▼▼▼

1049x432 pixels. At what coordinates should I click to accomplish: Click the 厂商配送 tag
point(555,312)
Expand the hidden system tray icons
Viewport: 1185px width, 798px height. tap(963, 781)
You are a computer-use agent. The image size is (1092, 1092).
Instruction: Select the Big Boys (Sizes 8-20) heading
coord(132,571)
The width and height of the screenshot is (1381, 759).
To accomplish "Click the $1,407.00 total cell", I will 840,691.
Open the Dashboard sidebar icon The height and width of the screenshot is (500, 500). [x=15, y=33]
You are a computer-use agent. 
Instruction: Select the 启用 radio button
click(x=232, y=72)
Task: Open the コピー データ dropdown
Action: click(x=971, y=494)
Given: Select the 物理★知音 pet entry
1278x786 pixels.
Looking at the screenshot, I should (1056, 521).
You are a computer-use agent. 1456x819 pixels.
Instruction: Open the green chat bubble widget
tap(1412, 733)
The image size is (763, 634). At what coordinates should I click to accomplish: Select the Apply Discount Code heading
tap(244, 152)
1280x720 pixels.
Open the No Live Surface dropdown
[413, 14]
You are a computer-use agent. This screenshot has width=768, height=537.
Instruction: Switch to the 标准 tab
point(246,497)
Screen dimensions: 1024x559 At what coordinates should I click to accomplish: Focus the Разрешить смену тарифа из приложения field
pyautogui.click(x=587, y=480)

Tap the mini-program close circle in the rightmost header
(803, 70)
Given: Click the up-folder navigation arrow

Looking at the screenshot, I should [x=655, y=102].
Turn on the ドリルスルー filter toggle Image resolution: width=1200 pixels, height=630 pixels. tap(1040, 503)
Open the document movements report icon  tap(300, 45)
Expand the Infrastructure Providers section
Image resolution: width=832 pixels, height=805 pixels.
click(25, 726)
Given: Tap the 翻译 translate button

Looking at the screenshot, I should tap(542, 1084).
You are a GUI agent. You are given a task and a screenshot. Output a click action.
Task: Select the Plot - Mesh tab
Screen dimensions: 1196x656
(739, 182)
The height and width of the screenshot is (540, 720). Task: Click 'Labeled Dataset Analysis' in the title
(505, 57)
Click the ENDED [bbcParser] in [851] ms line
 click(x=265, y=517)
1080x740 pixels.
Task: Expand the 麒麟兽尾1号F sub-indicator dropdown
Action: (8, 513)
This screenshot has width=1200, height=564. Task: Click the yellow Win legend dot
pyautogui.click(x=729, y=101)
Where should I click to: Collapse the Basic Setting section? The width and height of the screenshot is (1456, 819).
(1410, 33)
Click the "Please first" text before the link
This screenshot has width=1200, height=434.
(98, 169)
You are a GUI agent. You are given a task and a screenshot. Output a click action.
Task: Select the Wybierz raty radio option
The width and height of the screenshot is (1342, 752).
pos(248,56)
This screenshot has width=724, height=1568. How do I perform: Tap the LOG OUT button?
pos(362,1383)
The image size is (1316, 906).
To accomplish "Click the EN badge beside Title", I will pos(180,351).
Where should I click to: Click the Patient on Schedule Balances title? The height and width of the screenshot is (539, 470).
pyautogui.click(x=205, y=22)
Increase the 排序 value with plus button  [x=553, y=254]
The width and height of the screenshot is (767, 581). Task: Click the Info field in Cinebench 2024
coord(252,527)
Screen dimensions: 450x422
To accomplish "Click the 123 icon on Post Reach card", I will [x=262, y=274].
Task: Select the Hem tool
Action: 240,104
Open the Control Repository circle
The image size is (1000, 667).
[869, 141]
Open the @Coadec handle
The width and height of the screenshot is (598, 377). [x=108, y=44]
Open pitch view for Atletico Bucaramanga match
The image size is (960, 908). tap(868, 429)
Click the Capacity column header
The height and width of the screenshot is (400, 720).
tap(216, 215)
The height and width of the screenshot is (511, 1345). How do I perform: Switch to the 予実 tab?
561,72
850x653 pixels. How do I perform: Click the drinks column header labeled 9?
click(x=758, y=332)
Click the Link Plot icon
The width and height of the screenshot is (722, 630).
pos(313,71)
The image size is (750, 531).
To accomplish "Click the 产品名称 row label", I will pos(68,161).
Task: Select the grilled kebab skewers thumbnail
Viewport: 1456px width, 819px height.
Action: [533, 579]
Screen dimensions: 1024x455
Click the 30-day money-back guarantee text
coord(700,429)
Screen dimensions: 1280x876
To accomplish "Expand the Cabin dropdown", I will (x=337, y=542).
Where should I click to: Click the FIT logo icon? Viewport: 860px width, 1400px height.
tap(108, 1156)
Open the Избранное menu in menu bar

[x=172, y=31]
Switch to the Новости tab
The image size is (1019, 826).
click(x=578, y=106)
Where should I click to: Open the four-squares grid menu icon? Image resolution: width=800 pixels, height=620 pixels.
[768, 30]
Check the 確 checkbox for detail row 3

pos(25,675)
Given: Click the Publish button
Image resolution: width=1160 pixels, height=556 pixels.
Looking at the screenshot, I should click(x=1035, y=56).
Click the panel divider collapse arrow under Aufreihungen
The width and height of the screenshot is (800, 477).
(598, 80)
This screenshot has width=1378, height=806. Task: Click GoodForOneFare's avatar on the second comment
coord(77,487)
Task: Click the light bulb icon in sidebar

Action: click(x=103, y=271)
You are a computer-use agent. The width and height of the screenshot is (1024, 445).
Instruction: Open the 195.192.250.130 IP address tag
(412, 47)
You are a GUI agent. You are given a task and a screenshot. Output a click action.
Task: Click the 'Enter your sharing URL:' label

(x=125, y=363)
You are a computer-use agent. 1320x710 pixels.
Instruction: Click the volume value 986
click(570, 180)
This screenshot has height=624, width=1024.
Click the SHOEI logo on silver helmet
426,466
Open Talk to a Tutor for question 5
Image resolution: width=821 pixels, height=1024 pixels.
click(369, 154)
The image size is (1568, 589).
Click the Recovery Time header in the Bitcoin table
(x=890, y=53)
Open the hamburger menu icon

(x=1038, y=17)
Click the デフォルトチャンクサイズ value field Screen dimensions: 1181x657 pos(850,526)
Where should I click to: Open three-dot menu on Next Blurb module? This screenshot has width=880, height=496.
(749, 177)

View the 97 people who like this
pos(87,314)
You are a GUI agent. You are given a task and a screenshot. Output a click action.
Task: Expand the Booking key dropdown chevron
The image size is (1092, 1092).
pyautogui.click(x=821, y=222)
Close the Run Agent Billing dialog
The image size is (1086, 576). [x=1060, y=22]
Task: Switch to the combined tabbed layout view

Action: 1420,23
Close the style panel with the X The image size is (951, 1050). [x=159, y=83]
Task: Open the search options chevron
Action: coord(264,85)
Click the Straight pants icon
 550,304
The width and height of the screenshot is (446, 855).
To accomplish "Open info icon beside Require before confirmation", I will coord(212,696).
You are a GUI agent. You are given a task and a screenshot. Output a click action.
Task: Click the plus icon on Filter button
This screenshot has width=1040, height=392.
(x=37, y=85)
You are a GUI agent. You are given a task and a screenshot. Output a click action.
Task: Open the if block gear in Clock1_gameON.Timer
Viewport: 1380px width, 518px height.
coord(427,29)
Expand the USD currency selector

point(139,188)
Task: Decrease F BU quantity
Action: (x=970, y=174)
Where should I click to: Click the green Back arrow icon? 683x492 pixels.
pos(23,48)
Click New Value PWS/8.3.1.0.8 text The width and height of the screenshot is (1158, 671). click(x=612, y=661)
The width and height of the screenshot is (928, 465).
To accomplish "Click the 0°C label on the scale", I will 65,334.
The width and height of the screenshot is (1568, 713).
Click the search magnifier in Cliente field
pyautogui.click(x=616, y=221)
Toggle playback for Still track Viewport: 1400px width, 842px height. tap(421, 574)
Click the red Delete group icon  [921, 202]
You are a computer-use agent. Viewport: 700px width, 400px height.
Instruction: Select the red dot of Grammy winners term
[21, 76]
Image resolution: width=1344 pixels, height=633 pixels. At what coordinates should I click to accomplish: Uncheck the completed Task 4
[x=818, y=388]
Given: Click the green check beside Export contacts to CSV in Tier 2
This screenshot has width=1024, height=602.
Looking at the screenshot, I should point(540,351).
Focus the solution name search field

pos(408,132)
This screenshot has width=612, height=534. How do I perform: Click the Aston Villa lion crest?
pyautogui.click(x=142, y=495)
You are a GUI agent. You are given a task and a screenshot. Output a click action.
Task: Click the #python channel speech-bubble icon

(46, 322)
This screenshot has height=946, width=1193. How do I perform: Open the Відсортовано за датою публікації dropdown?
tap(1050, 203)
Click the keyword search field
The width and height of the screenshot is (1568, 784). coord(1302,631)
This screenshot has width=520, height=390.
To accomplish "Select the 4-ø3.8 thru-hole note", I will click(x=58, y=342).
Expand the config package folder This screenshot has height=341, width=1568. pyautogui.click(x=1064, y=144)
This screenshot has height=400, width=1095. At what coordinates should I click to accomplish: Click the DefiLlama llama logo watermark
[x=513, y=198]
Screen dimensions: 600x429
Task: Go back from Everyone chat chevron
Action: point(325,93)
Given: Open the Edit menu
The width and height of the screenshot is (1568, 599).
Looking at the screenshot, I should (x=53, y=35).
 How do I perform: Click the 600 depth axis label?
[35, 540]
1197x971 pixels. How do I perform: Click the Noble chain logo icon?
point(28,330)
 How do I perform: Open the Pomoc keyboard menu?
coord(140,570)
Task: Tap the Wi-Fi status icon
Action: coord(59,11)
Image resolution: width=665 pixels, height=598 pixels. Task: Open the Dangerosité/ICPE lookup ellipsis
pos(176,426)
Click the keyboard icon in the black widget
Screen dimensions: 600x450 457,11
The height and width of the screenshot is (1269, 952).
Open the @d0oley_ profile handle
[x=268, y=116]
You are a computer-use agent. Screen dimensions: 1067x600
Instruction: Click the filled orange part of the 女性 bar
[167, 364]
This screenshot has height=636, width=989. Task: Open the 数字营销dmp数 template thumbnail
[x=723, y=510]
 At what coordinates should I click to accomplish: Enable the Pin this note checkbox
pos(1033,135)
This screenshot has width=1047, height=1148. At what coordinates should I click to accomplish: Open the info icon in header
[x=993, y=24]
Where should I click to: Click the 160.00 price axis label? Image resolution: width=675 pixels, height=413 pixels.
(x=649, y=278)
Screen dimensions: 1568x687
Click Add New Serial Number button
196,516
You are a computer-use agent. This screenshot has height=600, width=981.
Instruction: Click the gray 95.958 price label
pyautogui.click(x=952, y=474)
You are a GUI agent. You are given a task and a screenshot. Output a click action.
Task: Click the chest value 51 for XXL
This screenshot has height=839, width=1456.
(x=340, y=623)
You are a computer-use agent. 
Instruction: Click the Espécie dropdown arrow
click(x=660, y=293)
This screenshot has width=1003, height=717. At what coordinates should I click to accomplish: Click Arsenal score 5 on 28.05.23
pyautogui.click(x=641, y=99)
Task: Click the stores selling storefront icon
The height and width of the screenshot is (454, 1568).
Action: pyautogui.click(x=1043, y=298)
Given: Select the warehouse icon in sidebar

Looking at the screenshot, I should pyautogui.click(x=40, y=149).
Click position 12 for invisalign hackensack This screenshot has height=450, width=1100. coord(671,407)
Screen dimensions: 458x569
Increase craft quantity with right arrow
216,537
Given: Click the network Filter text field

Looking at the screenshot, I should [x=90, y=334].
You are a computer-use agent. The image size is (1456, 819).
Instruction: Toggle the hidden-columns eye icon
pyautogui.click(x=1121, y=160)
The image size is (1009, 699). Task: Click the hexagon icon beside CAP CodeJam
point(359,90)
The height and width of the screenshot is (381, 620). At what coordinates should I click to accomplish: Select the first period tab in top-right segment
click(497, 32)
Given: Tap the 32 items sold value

▲▲▲

TASK ITEM -
Repeat only what lies between the first line of the data and the line containing "You are a computer-use agent. The image size is (1092, 1092).", both of those lines included, exactly as it stands.

EXPECTED ANSWER -
1049x432 pixels. At what coordinates should I click to accomplish: Click the 厂商配送 tag
point(555,312)
Expand the hidden system tray icons
Viewport: 1185px width, 798px height. tap(963, 781)
You are a computer-use agent. The image size is (1092, 1092).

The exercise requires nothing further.